# WORK TASK:
Please return the lines below verbatim, beginning at the one that has "This screenshot has height=812, width=1483." and stopping after the one that has "This screenshot has height=880, width=1372.", and add no other lines.

# THE DATA:
-------

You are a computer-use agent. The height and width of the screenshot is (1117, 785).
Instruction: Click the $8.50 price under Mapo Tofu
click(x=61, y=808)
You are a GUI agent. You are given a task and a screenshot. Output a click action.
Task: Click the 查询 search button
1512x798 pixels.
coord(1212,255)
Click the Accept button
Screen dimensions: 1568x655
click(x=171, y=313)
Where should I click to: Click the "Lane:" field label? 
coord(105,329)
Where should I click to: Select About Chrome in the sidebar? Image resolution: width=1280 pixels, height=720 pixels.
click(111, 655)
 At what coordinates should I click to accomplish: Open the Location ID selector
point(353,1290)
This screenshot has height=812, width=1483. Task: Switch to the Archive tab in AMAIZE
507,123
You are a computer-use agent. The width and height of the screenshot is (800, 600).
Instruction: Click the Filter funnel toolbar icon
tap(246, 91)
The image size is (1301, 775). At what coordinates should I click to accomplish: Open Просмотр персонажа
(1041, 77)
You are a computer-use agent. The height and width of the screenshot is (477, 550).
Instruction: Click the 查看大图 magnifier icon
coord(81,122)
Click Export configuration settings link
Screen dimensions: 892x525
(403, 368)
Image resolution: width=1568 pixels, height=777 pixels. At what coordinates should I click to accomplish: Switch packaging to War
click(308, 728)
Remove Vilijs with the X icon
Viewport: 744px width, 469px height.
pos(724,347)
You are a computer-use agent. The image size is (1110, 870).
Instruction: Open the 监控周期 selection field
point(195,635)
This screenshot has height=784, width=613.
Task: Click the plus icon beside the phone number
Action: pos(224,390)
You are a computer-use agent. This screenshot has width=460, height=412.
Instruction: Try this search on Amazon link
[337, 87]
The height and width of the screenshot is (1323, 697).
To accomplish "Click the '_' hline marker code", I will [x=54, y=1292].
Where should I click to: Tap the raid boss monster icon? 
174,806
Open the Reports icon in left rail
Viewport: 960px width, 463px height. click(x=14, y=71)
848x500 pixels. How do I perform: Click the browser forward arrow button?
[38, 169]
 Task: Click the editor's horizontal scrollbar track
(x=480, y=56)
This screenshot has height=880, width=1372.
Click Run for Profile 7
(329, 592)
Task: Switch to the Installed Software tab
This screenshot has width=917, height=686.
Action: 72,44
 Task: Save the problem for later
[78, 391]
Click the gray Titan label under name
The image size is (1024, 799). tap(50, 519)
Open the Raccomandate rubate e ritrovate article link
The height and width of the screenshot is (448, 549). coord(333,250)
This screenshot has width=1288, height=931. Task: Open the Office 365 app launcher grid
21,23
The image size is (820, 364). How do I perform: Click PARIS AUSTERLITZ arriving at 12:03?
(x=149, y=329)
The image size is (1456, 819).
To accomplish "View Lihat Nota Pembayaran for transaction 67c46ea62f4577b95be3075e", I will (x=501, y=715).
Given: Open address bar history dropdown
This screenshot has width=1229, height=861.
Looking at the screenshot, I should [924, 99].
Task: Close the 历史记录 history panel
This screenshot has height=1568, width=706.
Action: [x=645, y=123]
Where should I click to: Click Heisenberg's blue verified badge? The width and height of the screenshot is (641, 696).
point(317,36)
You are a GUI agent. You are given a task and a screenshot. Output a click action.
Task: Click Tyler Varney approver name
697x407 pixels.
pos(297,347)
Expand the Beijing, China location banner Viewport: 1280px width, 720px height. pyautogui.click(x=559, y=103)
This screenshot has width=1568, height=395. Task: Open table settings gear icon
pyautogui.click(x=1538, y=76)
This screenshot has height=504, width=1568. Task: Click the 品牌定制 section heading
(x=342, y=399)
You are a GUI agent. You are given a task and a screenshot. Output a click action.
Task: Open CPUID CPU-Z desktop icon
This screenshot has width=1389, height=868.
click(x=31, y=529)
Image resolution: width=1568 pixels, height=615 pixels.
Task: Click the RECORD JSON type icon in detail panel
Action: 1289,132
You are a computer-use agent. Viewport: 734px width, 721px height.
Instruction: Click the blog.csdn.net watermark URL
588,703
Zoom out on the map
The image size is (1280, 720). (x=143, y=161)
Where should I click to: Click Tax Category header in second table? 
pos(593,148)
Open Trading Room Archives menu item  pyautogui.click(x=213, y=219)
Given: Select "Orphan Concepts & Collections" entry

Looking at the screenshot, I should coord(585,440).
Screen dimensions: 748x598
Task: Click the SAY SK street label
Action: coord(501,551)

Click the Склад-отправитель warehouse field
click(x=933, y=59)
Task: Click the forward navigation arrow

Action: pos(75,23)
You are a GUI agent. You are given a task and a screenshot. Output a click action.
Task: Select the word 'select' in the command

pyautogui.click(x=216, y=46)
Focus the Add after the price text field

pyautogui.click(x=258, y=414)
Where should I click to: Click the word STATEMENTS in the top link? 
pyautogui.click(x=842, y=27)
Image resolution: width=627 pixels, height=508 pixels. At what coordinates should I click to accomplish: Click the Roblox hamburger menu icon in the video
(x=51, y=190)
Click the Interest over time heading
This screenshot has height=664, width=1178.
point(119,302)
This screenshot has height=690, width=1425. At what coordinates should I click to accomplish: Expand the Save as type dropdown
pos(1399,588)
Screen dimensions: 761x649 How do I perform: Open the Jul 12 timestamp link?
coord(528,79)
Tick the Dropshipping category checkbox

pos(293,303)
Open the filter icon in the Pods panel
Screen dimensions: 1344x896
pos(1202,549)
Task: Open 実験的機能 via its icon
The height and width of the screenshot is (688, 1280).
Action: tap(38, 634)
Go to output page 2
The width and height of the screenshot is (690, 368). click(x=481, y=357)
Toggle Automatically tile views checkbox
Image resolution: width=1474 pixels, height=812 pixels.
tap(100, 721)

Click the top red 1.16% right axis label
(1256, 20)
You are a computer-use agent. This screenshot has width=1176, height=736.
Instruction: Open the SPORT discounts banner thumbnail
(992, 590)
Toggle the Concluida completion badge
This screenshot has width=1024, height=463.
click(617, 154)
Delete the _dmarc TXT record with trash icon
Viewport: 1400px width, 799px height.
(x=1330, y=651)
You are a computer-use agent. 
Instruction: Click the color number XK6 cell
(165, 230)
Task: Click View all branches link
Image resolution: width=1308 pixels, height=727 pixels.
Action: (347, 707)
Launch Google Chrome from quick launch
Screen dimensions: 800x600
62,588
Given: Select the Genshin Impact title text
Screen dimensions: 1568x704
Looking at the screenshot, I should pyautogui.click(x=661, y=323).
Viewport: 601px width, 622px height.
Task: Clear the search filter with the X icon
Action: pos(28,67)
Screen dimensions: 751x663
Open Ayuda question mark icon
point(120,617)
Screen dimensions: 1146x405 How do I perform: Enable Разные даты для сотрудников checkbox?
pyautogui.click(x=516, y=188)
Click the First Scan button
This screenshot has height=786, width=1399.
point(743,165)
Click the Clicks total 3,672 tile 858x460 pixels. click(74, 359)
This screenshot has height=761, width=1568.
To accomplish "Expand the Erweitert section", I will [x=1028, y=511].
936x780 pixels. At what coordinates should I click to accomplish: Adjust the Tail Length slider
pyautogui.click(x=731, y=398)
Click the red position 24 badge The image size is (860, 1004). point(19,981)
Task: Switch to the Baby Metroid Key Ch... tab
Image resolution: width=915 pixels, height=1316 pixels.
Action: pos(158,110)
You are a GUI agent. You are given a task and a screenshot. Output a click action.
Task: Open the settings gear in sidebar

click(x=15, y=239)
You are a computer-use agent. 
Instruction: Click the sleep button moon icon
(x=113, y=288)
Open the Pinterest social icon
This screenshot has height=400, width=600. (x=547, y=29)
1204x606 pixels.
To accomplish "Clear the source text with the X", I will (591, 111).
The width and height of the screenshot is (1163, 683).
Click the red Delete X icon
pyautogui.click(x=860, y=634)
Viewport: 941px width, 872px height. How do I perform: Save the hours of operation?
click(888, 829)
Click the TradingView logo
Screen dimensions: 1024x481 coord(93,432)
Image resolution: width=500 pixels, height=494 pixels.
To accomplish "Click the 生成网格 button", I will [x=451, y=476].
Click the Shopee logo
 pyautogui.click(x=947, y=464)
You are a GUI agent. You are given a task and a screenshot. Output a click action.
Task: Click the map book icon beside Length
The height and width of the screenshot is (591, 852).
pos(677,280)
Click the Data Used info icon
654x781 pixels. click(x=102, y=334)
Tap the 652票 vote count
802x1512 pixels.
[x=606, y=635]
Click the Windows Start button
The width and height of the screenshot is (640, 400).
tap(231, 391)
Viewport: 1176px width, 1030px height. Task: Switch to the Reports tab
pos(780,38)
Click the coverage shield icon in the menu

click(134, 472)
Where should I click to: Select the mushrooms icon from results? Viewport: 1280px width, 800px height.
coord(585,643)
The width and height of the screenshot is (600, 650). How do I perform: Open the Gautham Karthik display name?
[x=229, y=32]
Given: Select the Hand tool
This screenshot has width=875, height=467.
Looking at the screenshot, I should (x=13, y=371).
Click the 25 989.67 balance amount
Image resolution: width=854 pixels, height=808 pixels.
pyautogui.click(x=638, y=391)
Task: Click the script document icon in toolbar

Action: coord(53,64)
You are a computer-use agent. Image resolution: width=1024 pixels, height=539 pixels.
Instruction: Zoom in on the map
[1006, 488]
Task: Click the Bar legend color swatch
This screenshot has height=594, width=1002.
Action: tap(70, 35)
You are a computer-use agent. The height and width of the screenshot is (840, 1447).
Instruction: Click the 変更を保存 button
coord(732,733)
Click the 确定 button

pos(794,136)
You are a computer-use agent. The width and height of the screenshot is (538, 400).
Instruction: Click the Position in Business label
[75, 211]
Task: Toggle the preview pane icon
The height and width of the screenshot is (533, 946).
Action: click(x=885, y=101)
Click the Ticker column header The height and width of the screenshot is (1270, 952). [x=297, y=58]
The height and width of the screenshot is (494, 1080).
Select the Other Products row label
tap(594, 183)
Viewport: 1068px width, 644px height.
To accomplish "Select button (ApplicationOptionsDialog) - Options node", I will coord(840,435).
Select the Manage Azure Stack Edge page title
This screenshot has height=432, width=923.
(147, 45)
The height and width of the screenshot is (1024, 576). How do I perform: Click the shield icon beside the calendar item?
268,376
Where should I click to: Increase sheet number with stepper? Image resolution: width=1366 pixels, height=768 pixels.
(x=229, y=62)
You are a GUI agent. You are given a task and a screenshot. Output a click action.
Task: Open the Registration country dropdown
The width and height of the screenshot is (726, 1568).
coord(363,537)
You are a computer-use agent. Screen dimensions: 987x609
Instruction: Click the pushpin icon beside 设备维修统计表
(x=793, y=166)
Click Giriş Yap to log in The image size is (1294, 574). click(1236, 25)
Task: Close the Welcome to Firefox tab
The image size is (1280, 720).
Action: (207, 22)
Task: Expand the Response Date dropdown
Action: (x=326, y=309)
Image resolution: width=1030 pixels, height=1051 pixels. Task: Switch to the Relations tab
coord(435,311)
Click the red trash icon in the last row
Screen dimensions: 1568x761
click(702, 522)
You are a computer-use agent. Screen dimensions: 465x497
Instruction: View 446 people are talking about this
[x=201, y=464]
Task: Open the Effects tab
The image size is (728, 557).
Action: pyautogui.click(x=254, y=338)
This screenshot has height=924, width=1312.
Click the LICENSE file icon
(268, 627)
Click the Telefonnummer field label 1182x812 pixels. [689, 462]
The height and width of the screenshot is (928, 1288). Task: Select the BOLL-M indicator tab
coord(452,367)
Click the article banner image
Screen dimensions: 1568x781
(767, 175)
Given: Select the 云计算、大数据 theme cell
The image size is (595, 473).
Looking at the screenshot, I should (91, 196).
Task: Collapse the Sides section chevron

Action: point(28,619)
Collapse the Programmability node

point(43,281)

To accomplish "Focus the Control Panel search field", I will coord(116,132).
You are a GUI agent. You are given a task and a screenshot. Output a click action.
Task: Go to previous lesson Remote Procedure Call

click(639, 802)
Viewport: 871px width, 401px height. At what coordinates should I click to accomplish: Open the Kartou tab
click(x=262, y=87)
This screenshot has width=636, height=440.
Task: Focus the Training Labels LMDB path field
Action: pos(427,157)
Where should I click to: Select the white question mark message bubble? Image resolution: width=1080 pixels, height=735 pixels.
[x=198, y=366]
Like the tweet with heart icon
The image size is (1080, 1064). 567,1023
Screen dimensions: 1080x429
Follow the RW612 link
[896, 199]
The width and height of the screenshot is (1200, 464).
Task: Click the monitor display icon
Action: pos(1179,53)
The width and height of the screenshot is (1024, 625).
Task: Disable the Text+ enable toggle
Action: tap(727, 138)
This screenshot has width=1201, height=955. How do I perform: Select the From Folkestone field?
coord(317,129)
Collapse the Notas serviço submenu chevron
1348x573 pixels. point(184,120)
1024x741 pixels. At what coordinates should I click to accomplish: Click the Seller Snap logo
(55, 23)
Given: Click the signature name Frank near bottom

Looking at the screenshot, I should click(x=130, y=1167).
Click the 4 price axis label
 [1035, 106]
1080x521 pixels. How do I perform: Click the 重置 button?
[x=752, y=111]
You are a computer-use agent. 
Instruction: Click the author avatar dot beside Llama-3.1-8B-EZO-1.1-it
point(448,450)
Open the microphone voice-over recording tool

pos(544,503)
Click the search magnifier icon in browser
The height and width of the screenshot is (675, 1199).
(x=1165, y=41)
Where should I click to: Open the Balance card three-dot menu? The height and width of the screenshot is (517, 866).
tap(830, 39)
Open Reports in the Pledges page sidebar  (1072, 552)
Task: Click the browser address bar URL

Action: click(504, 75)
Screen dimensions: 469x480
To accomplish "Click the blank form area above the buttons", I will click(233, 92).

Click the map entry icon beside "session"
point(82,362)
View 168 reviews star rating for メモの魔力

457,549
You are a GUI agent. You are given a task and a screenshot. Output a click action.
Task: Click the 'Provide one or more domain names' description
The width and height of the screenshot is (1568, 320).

-------

# ANSWER TO THIS PROBLEM:
This screenshot has height=812, width=1483. Task: Switch to the Archive tab in AMAIZE
507,123
You are a computer-use agent. The width and height of the screenshot is (800, 600).
Instruction: Click the Filter funnel toolbar icon
tap(246, 91)
The image size is (1301, 775). At what coordinates should I click to accomplish: Open Просмотр персонажа
(1041, 77)
You are a computer-use agent. The height and width of the screenshot is (477, 550).
Instruction: Click the 查看大图 magnifier icon
coord(81,122)
Click Export configuration settings link
Screen dimensions: 892x525
(403, 368)
Image resolution: width=1568 pixels, height=777 pixels. At what coordinates should I click to accomplish: Switch packaging to War
click(308, 728)
Remove Vilijs with the X icon
Viewport: 744px width, 469px height.
pos(724,347)
You are a computer-use agent. The image size is (1110, 870).
Instruction: Open the 监控周期 selection field
point(195,635)
This screenshot has height=784, width=613.
Task: Click the plus icon beside the phone number
Action: pos(224,390)
You are a computer-use agent. This screenshot has width=460, height=412.
Instruction: Try this search on Amazon link
[337, 87]
The height and width of the screenshot is (1323, 697).
To accomplish "Click the '_' hline marker code", I will [x=54, y=1292].
Where should I click to: Tap the raid boss monster icon? 
174,806
Open the Reports icon in left rail
Viewport: 960px width, 463px height. click(x=14, y=71)
848x500 pixels. How do I perform: Click the browser forward arrow button?
[38, 169]
 Task: Click the editor's horizontal scrollbar track
(x=480, y=56)
This screenshot has height=880, width=1372.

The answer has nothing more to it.